[[ Supplied records, beginning ]]
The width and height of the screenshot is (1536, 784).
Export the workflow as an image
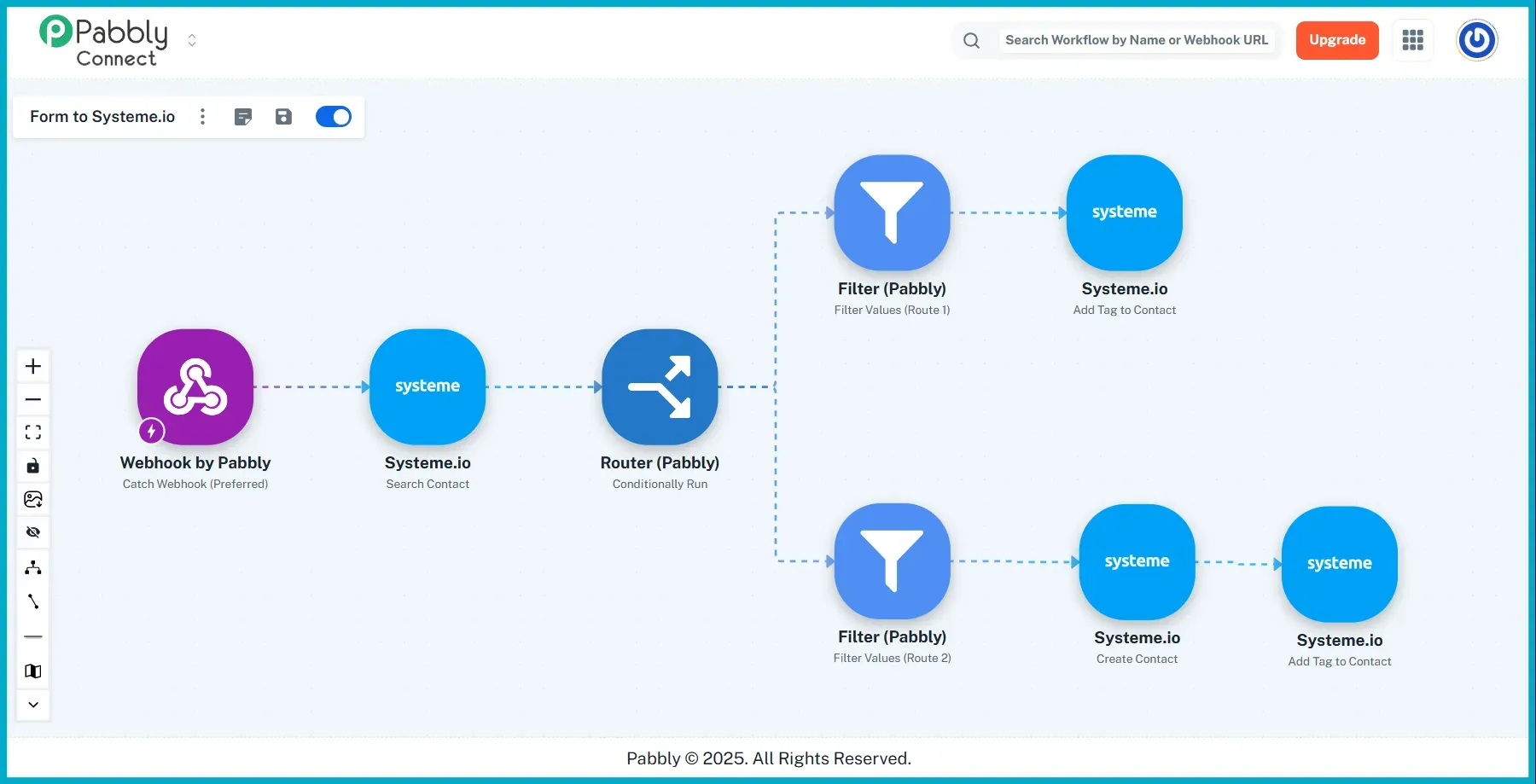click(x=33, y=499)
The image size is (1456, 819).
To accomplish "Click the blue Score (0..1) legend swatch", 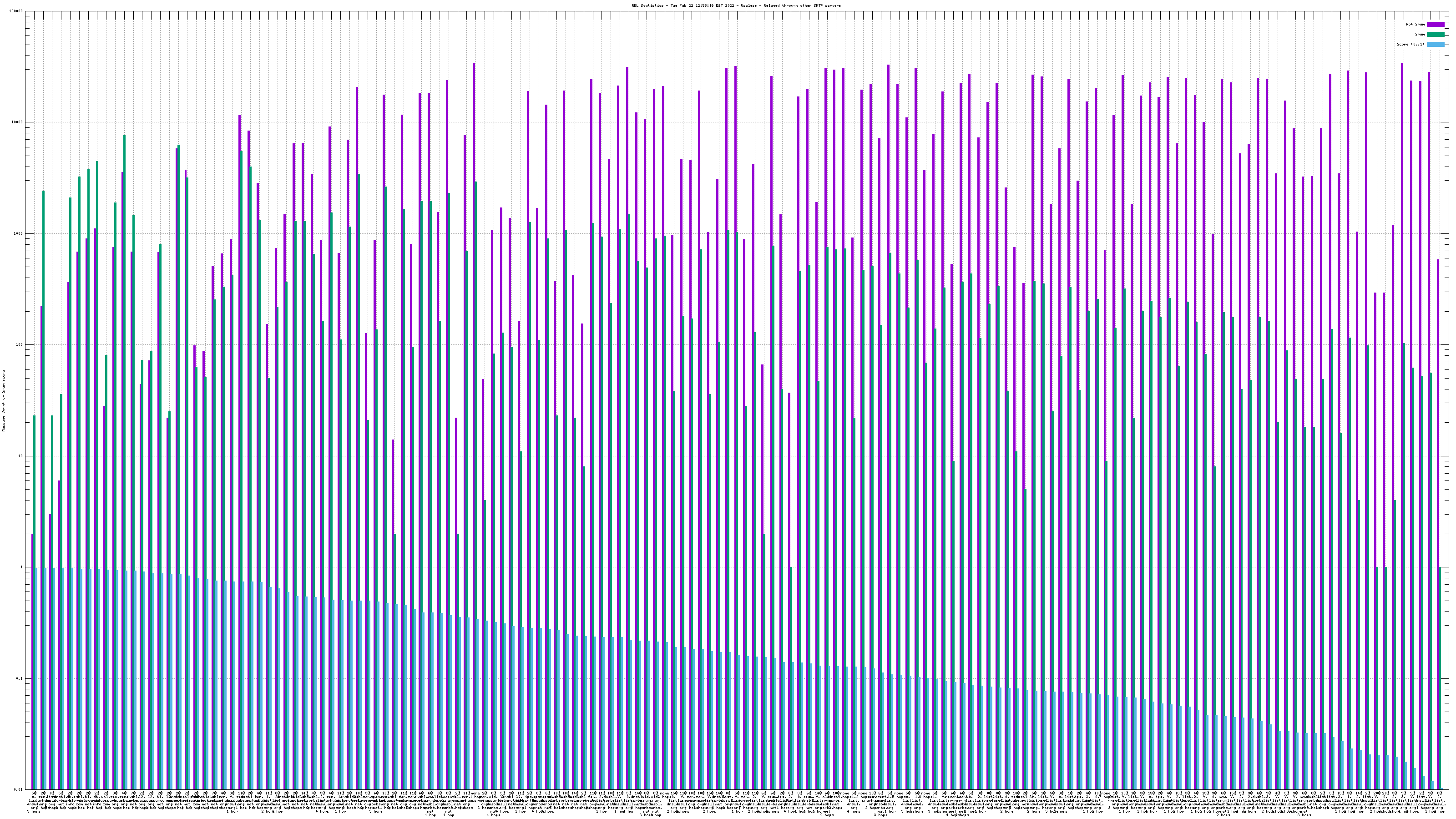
[[ Supplied records, end ]]
[[ Supplied records, beginning ]]
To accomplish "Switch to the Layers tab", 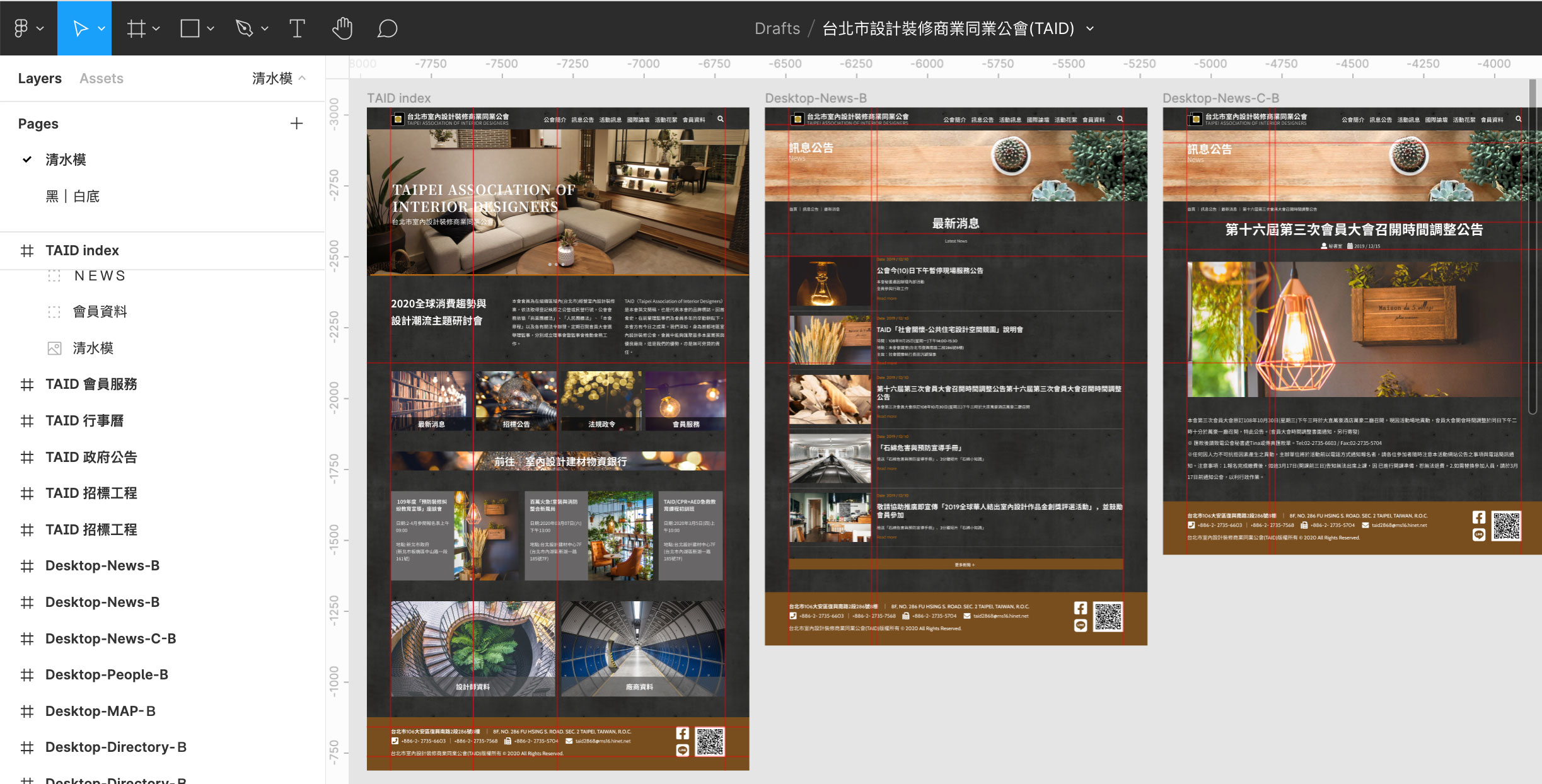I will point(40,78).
[[ Supplied records, end ]]
[[ Supplied records, beginning ]]
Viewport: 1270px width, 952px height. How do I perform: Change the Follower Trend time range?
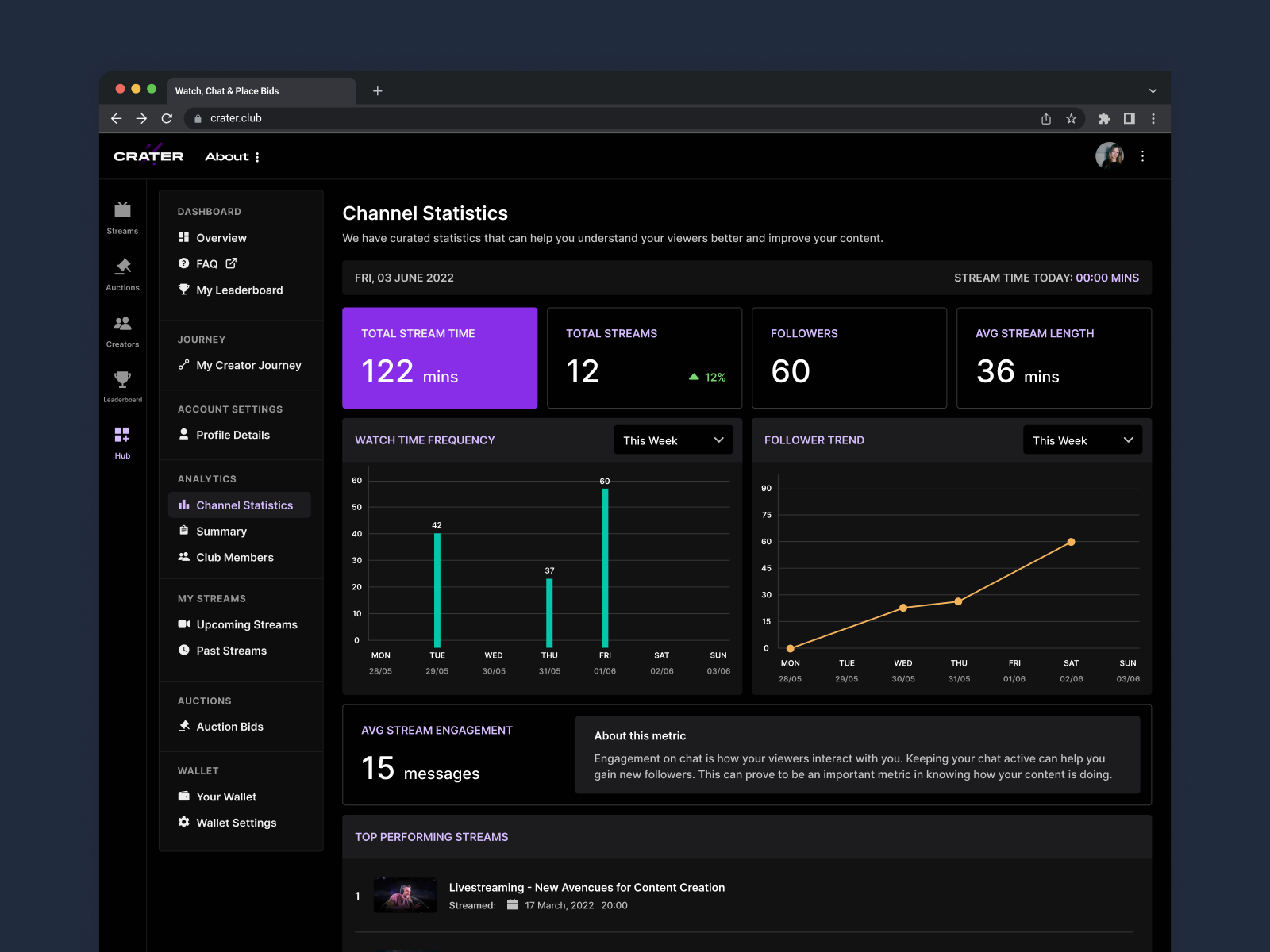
[[ Supplied records, end ]]
**Work instructions**
Beginning with the line above that has "Export the workflow as an image" and going on through the line that has "the blue Score", retype every line exactly and add nothing else; drop the pictures.

**Response area**
Export the workflow as an image
click(x=33, y=499)
The image size is (1456, 819).
To accomplish "Click the blue Score (0..1) legend swatch", 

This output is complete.